*** Block opens ***
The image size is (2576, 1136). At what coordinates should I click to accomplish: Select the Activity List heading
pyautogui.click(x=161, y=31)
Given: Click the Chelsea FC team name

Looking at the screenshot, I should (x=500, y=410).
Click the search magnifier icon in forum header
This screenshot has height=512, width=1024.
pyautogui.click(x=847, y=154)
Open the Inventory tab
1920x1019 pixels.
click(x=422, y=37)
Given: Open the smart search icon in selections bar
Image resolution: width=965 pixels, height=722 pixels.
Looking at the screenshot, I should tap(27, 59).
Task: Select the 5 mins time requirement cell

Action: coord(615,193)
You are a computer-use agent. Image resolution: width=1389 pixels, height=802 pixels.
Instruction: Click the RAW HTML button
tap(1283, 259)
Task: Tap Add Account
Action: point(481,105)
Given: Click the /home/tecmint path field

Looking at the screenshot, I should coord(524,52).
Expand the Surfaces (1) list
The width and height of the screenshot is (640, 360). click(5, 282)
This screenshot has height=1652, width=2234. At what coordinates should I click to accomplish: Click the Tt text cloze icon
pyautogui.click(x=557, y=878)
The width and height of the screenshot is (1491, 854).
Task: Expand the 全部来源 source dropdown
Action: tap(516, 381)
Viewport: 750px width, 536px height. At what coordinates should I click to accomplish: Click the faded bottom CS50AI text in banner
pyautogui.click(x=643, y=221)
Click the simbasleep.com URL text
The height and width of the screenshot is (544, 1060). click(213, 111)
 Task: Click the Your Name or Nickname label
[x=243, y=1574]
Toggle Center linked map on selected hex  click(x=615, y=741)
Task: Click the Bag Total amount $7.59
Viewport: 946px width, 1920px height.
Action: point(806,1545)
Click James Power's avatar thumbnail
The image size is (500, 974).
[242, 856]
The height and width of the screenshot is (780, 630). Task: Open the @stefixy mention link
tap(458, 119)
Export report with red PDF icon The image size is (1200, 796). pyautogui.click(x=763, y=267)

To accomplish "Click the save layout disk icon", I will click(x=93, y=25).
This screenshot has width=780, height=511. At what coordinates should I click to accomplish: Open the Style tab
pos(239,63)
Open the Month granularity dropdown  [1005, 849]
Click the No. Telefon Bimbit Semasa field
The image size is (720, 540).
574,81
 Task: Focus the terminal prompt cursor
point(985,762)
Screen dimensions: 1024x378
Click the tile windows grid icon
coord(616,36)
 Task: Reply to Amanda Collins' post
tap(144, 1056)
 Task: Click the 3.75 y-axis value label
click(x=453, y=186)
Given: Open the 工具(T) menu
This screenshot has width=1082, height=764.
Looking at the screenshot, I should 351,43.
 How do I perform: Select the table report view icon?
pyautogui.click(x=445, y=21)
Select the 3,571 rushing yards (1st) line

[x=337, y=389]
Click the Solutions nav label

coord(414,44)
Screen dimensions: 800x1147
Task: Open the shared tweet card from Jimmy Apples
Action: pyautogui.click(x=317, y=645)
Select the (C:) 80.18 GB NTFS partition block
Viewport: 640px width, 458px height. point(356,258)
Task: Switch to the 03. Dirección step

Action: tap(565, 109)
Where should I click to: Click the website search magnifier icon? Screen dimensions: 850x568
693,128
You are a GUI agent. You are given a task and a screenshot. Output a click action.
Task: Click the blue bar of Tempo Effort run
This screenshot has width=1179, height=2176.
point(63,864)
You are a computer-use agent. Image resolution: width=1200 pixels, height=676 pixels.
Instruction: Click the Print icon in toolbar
*** Block closes ***
--- ACTIVITY ---
Write each line above out exactly.

--- ANSWER FOR THE TASK ---
The image size is (2576, 1136). At what coordinates should I click to accomplish: Select the Activity List heading
pyautogui.click(x=161, y=31)
Given: Click the Chelsea FC team name

Looking at the screenshot, I should (x=500, y=410).
Click the search magnifier icon in forum header
This screenshot has height=512, width=1024.
pyautogui.click(x=847, y=154)
Open the Inventory tab
1920x1019 pixels.
click(x=422, y=37)
Given: Open the smart search icon in selections bar
Image resolution: width=965 pixels, height=722 pixels.
Looking at the screenshot, I should tap(27, 59).
Task: Select the 5 mins time requirement cell

Action: coord(615,193)
You are a computer-use agent. Image resolution: width=1389 pixels, height=802 pixels.
Instruction: Click the RAW HTML button
tap(1283, 259)
Task: Tap Add Account
Action: point(481,105)
Given: Click the /home/tecmint path field

Looking at the screenshot, I should coord(524,52).
Expand the Surfaces (1) list
The width and height of the screenshot is (640, 360). click(5, 282)
This screenshot has height=1652, width=2234. At what coordinates should I click to accomplish: Click the Tt text cloze icon
pyautogui.click(x=557, y=878)
The width and height of the screenshot is (1491, 854).
Task: Expand the 全部来源 source dropdown
Action: tap(516, 381)
Viewport: 750px width, 536px height. At what coordinates should I click to accomplish: Click the faded bottom CS50AI text in banner
pyautogui.click(x=643, y=221)
Click the simbasleep.com URL text
The height and width of the screenshot is (544, 1060). click(213, 111)
 Task: Click the Your Name or Nickname label
[x=243, y=1574]
Toggle Center linked map on selected hex  click(x=615, y=741)
Task: Click the Bag Total amount $7.59
Viewport: 946px width, 1920px height.
Action: point(806,1545)
Click James Power's avatar thumbnail
The image size is (500, 974).
[242, 856]
The height and width of the screenshot is (780, 630). Task: Open the @stefixy mention link
tap(458, 119)
Export report with red PDF icon The image size is (1200, 796). pyautogui.click(x=763, y=267)

To accomplish "Click the save layout disk icon", I will click(x=93, y=25).
This screenshot has width=780, height=511. At what coordinates should I click to accomplish: Open the Style tab
pos(239,63)
Open the Month granularity dropdown  [1005, 849]
Click the No. Telefon Bimbit Semasa field
The image size is (720, 540).
574,81
 Task: Focus the terminal prompt cursor
point(985,762)
Screen dimensions: 1024x378
Click the tile windows grid icon
coord(616,36)
 Task: Reply to Amanda Collins' post
tap(144, 1056)
 Task: Click the 3.75 y-axis value label
click(x=453, y=186)
Given: Open the 工具(T) menu
This screenshot has width=1082, height=764.
Looking at the screenshot, I should 351,43.
 How do I perform: Select the table report view icon?
pyautogui.click(x=445, y=21)
Select the 3,571 rushing yards (1st) line

[x=337, y=389]
Click the Solutions nav label

coord(414,44)
Screen dimensions: 800x1147
Task: Open the shared tweet card from Jimmy Apples
Action: pyautogui.click(x=317, y=645)
Select the (C:) 80.18 GB NTFS partition block
Viewport: 640px width, 458px height. point(356,258)
Task: Switch to the 03. Dirección step

Action: tap(565, 109)
Where should I click to: Click the website search magnifier icon? Screen dimensions: 850x568
693,128
You are a GUI agent. You are given a task and a screenshot. Output a click action.
Task: Click the blue bar of Tempo Effort run
This screenshot has width=1179, height=2176.
point(63,864)
You are a computer-use agent. Image resolution: width=1200 pixels, height=676 pixels.
Instruction: Click the Print icon in toolbar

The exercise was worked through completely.